Fetz Anita · Ständerat · Basel-Stadt · Sozialdemokratische Fraktion · 2010-12-15

Wortprotokoll

Obwohl ich als Mitglied der Kommission nicht auf dem Minderheitsantrag David figuriere, möchte ich ihn unterstützen, und zwar primär, weil es ein Konzept für eine Zielgruppe ist, die für die integrierten Versorgungsnetze die wichtigste ist. Der Antrag will ja, dass Netzwerke, die auf bestimmte chronische Krankheiten spezialisiert sind, auch entsprechend unterstützt werden. Man nennt das Disease Management. Konzeptionell handelt es sich um optimierte Behandlungspfade, z. B. für Diabetiker, Demenzkranke oder Parkinson-Patienten, und nicht einfach um eine Zusammenarbeit mit einem Spezialisten innerhalb des Netzwerks.
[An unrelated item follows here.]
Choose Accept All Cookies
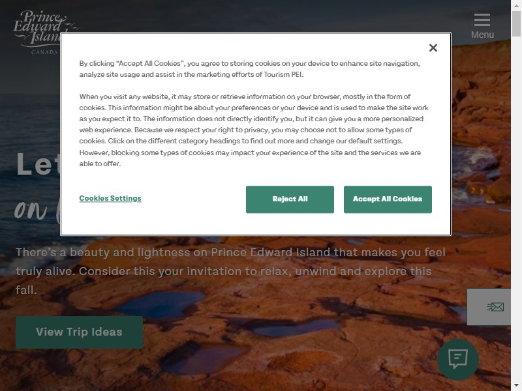Image resolution: width=522 pixels, height=391 pixels. (x=388, y=199)
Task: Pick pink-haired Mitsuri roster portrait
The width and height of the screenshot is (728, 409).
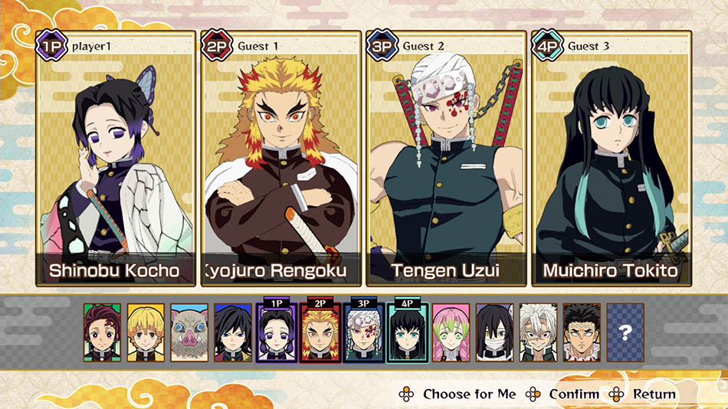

Wenn man von dem ausgeht, was wir heute wissen, dass nämlich 10 Prozent der Kranken, eben die Chronischkranken, 60 Prozent der Kosten verursachen, weil ihre Krankheiten hochkomplex und chronisch sind, dann, meine ich, gehört solchem Disease Management oder solchen spezialisierten Netzwerken ein Teil der Zukunft - nicht die ganze, aber ein Teil der Zukunft. Die Bedingung dafür ist, dass das finanzielle Risiko beim Versicherer bleibt. Das ist der entscheidende Punkt, den ich beim Minderheitsantrag David unterstützen möchte.

Solche Netzwerke werden sich spezialisieren, und sie werden auch dadurch optimierte Behandlungen anbieten können, dass sie sehr eng zusammenarbeiten und vielleicht auch neue Sachen ausprobieren, die noch nicht so erprobt sind und die zum Teil auch finanzielle Risiken in sich bergen. Das würde sehr viel offensiver angegangen, wenn das Risiko mit der Budgetverantwortung nicht beim Netz, sondern bei den Versicherern liegen würde, die ja hochgradig daran interessiert sein müssen, dass ihre chronisch kranken Versicherten effektiv und optimal unterstützt werden.